24-bit audio when it comes to delivery formats is a waste of space. 16-bit audio more than does the job but some audiophiles insist on it. So if they are willing to spend more money on 24-bit files I say go for it. I went into depth on these topics in the following videos, in case you want to learn more:
Now as for sample rate, this one is a bit more complicated and controversial.
The too long didn’t read version is capture audio at 96 kHz because it is supported by the most amount of plugins and interfaces. Its benefits lie in digital signal processing, not in audible frequencies. Latency is also reduced between 44.1 kHz and 96 kHz recordings. Above 96 kHz is a waste of space.
The more in depth explanation is that recording at 44.1 kHz usually isn’t good enough, especially on cheaper audio interfaces. The transition band (the area where the signal gradually rolls off at the top frequencies) is too close to Nyquist and many plugins require oversampling to function properly. It is best to use 88.2 kHz or 96 kHz for more overhead. There won’t be a direct audio difference upon capture but once plugins begin crunching the ones and zeros they will have more data to work with.

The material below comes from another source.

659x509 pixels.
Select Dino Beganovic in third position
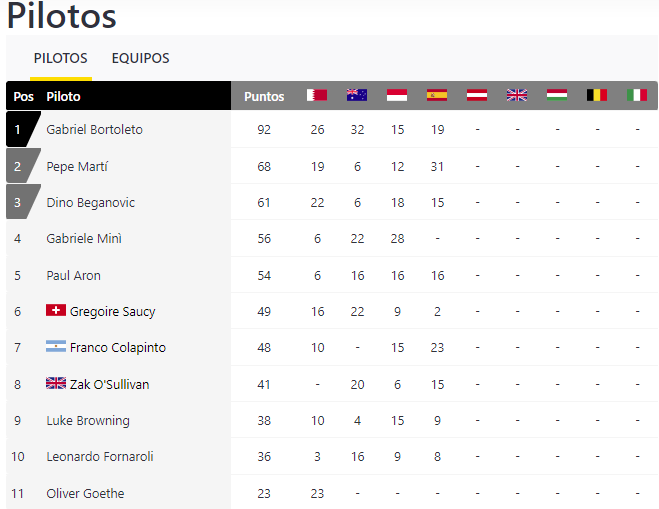(90, 203)
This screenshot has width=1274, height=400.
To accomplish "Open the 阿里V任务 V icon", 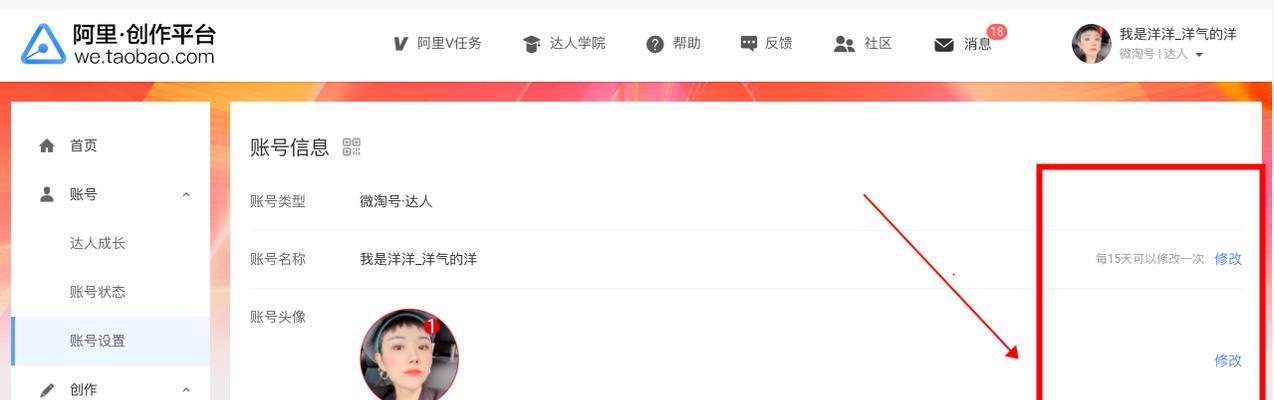I will tap(401, 44).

To me, mixing with 96 kHz simply sounds “sweeter” or more “analog”. Plugins that make use of pitch/time stretch (Auto Tune/Melodyne), time domain variables such as compressors (including de-essers and dynamic equalizers), guitar amp simulators and certain equalizers (particularly in the upper frequency ranges) benefit the most. If you use Acustica Audio plugins, they are natively sampled at 96 kHz.
It’s the year 2017. Processors are very fast (Intel’s i7 7700K is a beast at just $325) and hard drive space is cheap. There is little reason to NOT use 96 kHz while recording. It’s a shame that more virtual instrument libraries aren’t 96 kHz.
The old “avoid sample rate conversion at all costs” argument is null these days because converters are very good. I personally recommend Voxengo r8brain (free) or r8brain pro in minimum phase mode. The SoX sample rate converter that can be found in Audacity or as a command line program (if you are good with old school software) is also very nice.
As for delivery sample rates though? My suggestion is to go to 48 kHz. I explain how I reached this conclusion in this video:
I go into more detail about production formats vs. delivery formats in this video:
So, the bottom line:
• Record at 24-bit integer and 96 kHz sample rate broadcast wave or AIFF.
• Mix at 24-bit/96 kHz.
• Mix down, bounce and master to 32-bit floating point 96 kHz.
• Deliver at 16-bit integer 48 kHz FLAC*. Sample rate convert with Voxengo r8brain or SoX. Then AFTER sample rate conversion use either iZotope MBit+ (built into their Ozone plugin) or Airwindows Not Just Another Dither/CD.
*The only exception is when creating MP3/AAC lossy codec files. In this case, changing bit depth isn’t necessary. For sample rate, use 44.1 kHz. For the Opus codec (which hopefully becomes the standard one day) use 48 kHz because that is the only sample rate that it currently supports.